Les opportunités de partenariat, aussi bien, à l’amont qu’à l’aval agricole, ne manquent évidemment pas sur toute l’étendue du très vaste territoire algérien. « La dominante privée qui caractérise la propriété agricole et les capitaux disponibles, incitent de plus en plus d’investisseurs étrangers, notamment français, à se rapprocher des exploitants algériens à l’effet de promouvoir en commun des activités agroalimentaires » nous apprend un représentant de la Chambre d’Agriculture de la Wilaya de Tizi-Ouzou qui précise que certains émigrés de retour au pays obtiennent souvent l’aide d’exploitants agricoles et industriels français pour mettre en valeur leurs terres et transformer certains produits agricoles en utilisant des moyens et méthodes modernes». De nombreux témoignages de « succès stories » nous parviennent effectivement de ces régions à forte émigration (Tizi-Ouzou, Bejaia et Jijel notamment) où la topographie locale a la particularité de présenter de nombreuses similitudes avec celle des Pyrénées et des Alpes maritimes française. L’empreinte de la coopération française est déjà perceptible à travers la fabrication locale de toute une gamme de fromages du terroir (gruyère, camembert, reblochon etc.) aujourd’hui disponibles dans les magasins d’alimentation de la région.

Les investissements mis en œuvre tout au long de ces dix dernières années au profit de l’amont agricole, ont commencé à porter leurs fruits au nord comme au sud du pays. L’augmentation massive et multiforme de la production agricole qui ne manquera d’en résulter est de nature à impulser une très forte dynamique à l’industrie agroalimentaire. Des unités de production nouvelles commencent à naître et celles qui fonctionnaient au ralenti pour insuffisance d’approvisionnements ont pu augmenter leurs performances productives à la faveur de ce relatif accroissement de la production agricole qui sera certainement conforté dans les prochaines années.   

De fructueux partenariats entre opérateurs algériens et étrangers, sont effectivement en train de se développer pour booster cet essor qui permettra à l’Algérie de réduire à terme  sa dépendance des importations.

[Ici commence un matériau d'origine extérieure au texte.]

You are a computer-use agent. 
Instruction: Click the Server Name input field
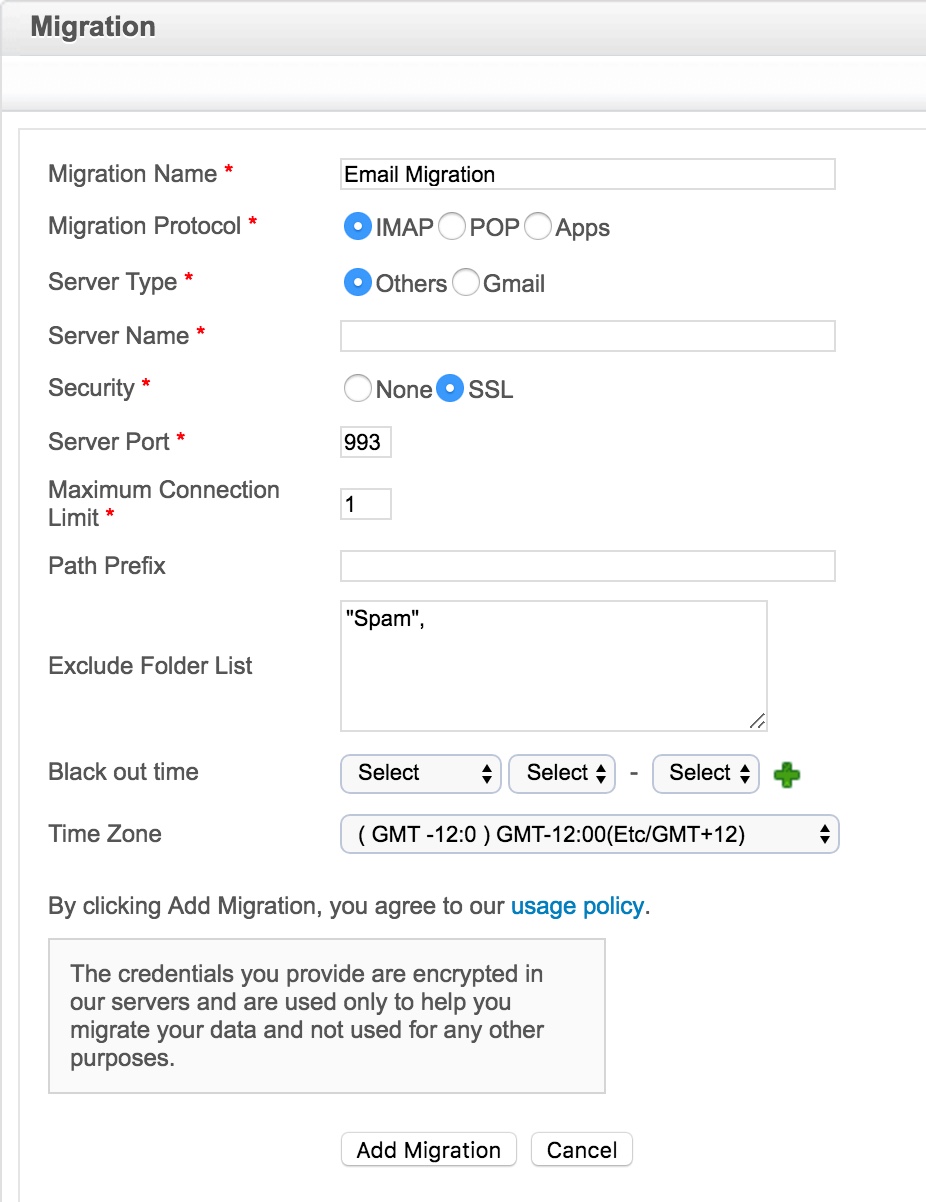point(587,336)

L’enjeu est en effet de taille, quand on sait que le pays est depuis quelques années le premier importateur africain de denrées alimentaires. Pas moins de 75% de ses besoins alimentaires sont en effet assurés par les importations. C’est une dépendance désastreuse tant au plan financier qu’au plan sécuritaire, s’agissant notamment des céréales et du lait qui constituent la nourriture de base des algériens. L’Algérie est, en effet, un des plus gros importateurs de céréales au monde. Des céréales destinées, aussi bien, à l’alimentation de la population (blés, farine etc.) qu’à celle des animaux (maïs, orge etc.). La demande nationale estimée à 8 millions de tonnes par an n’est couverte qu’à environ 30% par la production domestique. Les dépenses d’importations sont de ce fait ruineuses (800 millions d’euros uniquement pour les céréales importées de France) et l’intérêt de développer une industrie agroalimentaire à base de céréales (pâtes, biscuits, farines lactées etc.), n’a pas de sens en raisons des coûts trop élevés des matières premières importées.

La facture d’importation de lait est également très lourde. Elle était de 1,3 milliards de dollars en 2008. Une certaine tendance à la baisse a certes été au cours de ces cinq dernières années en raison d’un accroissement substantiel de lait cru, mais la croissance naturelle de la population est si forte que ce surcroît de production sera vite réduit à néant par la très forte poussée démographique qui donne à l’Algérie chaque année plus d’un million d’enfants de plus à nourrir.